Molly took the lion's share of running the shop during the wartime years as Harry Powell was no longer well - by now the hairdressing part of the business seems to have faded away. Before he died, Powell apparently asked Lionel to "look after Molly." He did just that by marrying her in 1946. "I only married her to get some hooks," he used to say. That might sound rather unfeeling, but in fact the Sweets seem to have been a highly successful partnership. Molly continued to run the shop, presiding over the counter with smiles and an ever-lit cigarette. Lionel kept his business, but also became a highly successful fisherman and British casting champion. His first ever salmon, rather than being sold as was the custom, was given to the family of a sick little girl. She died before his next salmon. After that, his first salmon of every season was given to the poor of the town. He was famed on the Usk, at Blagdon reservoir and beyond. He was well known to the first editor of Trout and Salmon magazine and wrote the Usk river report until his death in 1978. A sedge pupa pattern he designed for Blagdon still lives in one of my fly boxes.

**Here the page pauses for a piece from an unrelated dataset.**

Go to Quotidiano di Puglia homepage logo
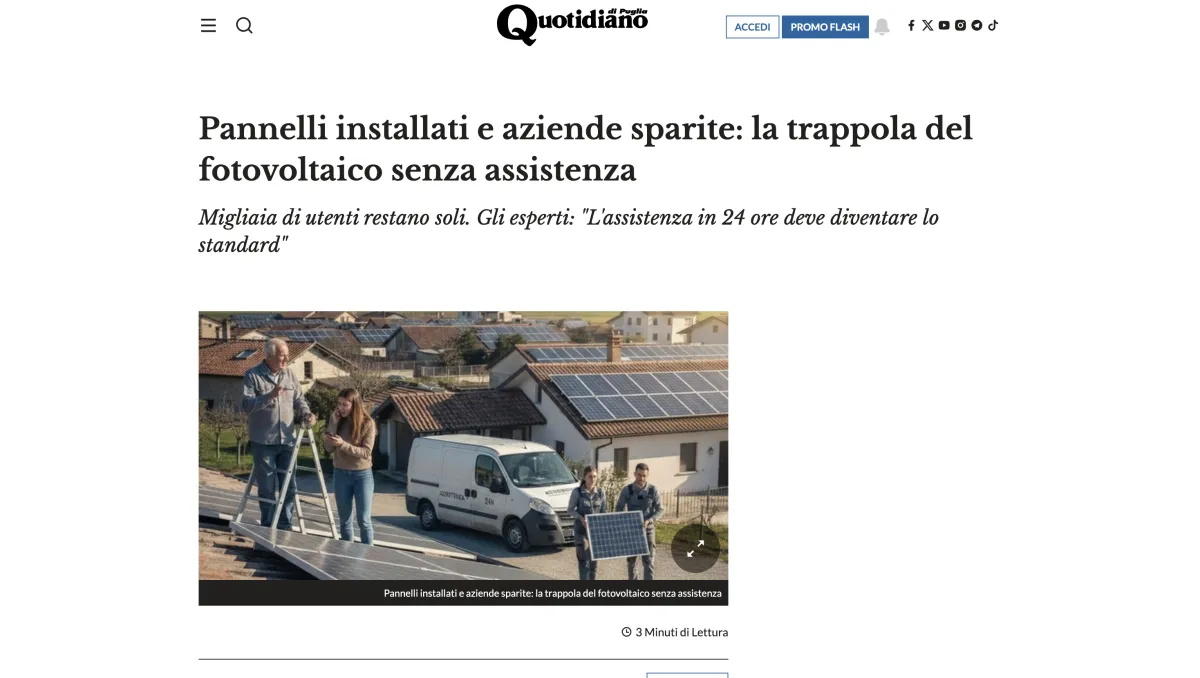The height and width of the screenshot is (678, 1200). [x=572, y=24]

Now the Sweets in turn needed some help with the shop and history repeated itself. Jean Williams, the present proprietor, takes up the story. Jean's aunt and Molly Sweet got chatting in town as women do and Molly explained she was looking for somebody to help. Jean was 16 or 17 then, still at school, and had ideas of becoming a hair dresser or a telephonist. Instead she was persuaded to come into the tackle shop on Saturday mornings to see how she liked it. She began by learning to tie flies and remembers that the first one was a March Brown and that she put the tail in the wrong way round. What she did like was the fact that people from all walks of life were popping in and out of the shop. The river chat over the counter was continuous and amusing; Molly would be lighting cigarette after cigarette and holding court, while Lionel would be chipping in and forgetting to meet "clients" who had engaged him for casting lessons (he wouldn't charge). Jean worked full time in the shop after leaving school. She learned the business and with the help of the Sweets she learned to fish, on the Town Water and from boats at Blagdon and Llandegfedd, using a team of flies like Teal Blue and Silver, Connemara Black and Dunkeld. She remembers her first trout at Blagdon, taken with a Worm Fly on the point, and days fishing the Lugg for brown trout near Presteigne. When the Sweets went off to casting competitions, Jean would keep the shop running. She can remember all of them getting up at 4.30 to run a Sweets stall at a game fair held at Glanusk Park. Most of the shop's stock was up there and Prince Charles called in on them. When Molly died in 1974, Lionel wanted Jean to continue the shop. After Lionel's death in 1978, Jean and her husband bought the shop and they still have it. The Trout and Salmon report also devolved on Jean and she still writes it.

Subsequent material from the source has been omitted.